▶ _TASK_
Scan the records for "Automation". Show the matching lines.

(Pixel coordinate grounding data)
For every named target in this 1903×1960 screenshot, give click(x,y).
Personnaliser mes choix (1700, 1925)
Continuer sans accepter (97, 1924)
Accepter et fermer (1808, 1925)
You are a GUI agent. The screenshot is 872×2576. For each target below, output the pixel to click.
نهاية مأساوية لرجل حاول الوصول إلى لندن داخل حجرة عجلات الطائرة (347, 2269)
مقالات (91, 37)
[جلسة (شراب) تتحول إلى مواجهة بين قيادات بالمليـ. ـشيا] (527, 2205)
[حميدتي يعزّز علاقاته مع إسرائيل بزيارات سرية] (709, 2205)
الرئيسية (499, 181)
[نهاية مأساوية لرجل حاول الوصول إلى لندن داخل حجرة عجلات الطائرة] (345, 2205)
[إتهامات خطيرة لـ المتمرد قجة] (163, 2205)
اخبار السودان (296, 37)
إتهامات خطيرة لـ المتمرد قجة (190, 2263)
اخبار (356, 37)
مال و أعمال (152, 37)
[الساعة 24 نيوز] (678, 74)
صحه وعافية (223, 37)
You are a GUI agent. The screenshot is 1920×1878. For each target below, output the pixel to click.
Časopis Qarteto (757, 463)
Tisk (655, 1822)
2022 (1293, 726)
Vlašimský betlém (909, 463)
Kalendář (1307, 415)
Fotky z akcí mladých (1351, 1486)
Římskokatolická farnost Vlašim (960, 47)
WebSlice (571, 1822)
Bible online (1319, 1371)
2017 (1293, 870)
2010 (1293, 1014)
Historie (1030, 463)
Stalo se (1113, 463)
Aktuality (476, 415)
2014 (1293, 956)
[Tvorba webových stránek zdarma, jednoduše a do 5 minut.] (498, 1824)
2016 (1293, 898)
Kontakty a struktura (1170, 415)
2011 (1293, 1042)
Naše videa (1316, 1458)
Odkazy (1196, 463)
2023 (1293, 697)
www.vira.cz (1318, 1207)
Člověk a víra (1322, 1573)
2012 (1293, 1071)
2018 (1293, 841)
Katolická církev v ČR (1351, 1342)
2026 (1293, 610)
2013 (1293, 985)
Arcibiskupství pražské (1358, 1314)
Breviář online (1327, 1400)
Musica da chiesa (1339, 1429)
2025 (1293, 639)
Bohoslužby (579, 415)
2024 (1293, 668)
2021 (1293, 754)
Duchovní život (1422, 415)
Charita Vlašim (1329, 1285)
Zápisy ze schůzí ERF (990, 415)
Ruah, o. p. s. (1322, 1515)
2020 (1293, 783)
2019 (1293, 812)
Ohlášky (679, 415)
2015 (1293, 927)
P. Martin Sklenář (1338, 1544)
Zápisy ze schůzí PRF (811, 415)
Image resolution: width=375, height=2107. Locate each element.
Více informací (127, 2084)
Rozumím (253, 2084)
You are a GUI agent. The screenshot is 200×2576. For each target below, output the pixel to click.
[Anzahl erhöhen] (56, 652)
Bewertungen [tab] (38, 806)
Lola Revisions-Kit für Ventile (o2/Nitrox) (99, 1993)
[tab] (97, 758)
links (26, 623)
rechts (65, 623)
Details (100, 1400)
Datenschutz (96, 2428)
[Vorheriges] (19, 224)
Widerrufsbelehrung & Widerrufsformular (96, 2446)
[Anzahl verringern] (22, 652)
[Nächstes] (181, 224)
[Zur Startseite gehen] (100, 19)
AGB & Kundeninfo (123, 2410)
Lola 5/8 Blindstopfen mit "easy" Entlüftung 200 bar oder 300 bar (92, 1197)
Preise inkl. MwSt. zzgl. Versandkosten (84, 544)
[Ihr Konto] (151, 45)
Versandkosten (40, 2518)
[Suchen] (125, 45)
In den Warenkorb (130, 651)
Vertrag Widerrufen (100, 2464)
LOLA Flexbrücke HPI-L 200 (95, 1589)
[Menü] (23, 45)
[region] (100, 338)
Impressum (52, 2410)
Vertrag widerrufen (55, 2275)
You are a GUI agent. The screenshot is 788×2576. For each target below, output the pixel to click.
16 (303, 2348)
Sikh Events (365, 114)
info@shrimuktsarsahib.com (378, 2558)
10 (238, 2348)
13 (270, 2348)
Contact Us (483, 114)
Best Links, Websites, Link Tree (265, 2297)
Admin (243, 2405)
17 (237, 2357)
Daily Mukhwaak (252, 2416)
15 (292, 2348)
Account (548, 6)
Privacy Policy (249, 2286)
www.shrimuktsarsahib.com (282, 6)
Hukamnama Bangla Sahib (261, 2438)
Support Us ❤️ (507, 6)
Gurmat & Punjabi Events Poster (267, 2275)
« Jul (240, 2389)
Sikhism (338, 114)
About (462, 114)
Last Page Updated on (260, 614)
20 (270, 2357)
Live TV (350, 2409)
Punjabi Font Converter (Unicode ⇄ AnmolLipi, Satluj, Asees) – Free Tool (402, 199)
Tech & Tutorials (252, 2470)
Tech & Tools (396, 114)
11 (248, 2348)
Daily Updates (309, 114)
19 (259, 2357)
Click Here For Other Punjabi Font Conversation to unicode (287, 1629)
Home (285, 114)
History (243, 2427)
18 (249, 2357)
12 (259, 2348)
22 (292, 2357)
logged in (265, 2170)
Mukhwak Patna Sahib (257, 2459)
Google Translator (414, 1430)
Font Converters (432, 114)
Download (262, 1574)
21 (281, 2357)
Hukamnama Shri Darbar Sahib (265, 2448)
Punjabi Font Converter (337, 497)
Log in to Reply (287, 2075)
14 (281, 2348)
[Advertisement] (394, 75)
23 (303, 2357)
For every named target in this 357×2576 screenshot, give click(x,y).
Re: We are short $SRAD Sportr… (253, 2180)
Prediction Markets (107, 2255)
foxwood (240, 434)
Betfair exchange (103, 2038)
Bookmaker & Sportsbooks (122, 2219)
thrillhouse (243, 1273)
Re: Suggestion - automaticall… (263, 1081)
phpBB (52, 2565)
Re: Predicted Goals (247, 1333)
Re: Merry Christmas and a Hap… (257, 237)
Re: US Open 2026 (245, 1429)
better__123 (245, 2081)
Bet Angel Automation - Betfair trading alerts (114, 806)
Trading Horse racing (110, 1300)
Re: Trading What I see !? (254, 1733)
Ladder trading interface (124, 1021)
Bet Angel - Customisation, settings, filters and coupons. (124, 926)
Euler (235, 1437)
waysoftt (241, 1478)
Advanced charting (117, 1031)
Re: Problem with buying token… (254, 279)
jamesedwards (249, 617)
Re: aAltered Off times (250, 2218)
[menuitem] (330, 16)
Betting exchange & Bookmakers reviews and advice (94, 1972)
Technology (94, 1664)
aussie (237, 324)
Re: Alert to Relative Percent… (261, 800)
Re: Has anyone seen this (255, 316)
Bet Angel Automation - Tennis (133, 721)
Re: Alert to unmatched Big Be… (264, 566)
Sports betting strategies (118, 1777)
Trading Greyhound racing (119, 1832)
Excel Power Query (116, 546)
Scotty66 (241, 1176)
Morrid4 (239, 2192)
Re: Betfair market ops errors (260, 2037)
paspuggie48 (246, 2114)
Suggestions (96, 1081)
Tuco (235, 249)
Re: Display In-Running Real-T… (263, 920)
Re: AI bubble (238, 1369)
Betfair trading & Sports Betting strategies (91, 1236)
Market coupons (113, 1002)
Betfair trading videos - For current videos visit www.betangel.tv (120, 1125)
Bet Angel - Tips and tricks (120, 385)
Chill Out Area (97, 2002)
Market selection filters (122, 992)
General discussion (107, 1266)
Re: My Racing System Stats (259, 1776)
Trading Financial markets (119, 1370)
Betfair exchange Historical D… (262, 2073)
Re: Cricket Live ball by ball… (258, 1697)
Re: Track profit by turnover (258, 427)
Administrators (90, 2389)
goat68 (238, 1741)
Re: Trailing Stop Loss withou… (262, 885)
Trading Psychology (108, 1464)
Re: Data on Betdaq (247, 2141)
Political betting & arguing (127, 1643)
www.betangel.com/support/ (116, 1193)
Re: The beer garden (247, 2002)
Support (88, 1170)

▶ _ANSWER TO THIS EXERCISE_
Bet Angel Automation - Betfair trading alerts (114, 806)
Bet Angel Automation - Tennis (133, 721)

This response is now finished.